» **RECORDS TO USE**
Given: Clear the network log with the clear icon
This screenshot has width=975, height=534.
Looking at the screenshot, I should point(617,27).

==

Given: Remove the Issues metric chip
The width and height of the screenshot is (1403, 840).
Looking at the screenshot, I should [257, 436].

---

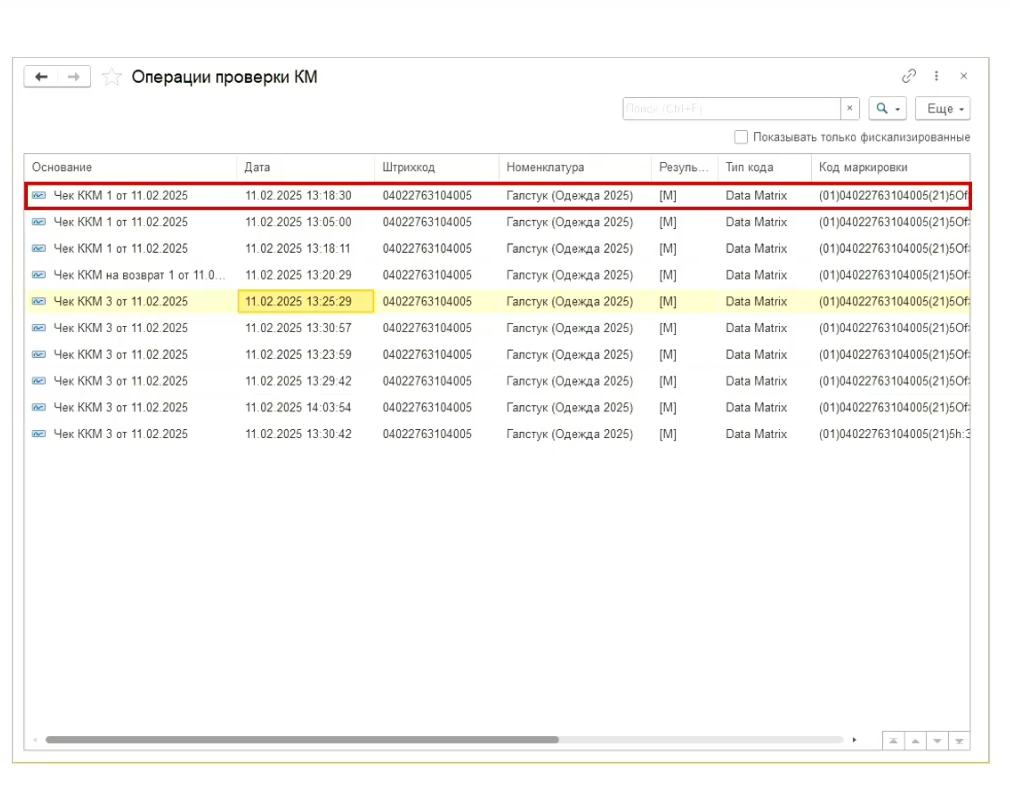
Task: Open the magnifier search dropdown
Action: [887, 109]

» **DIRECTIONS**
From the entries above, copy each line that holds "Given".

» **TASK ANSWER**
Given: Clear the network log with the clear icon
Given: Remove the Issues metric chip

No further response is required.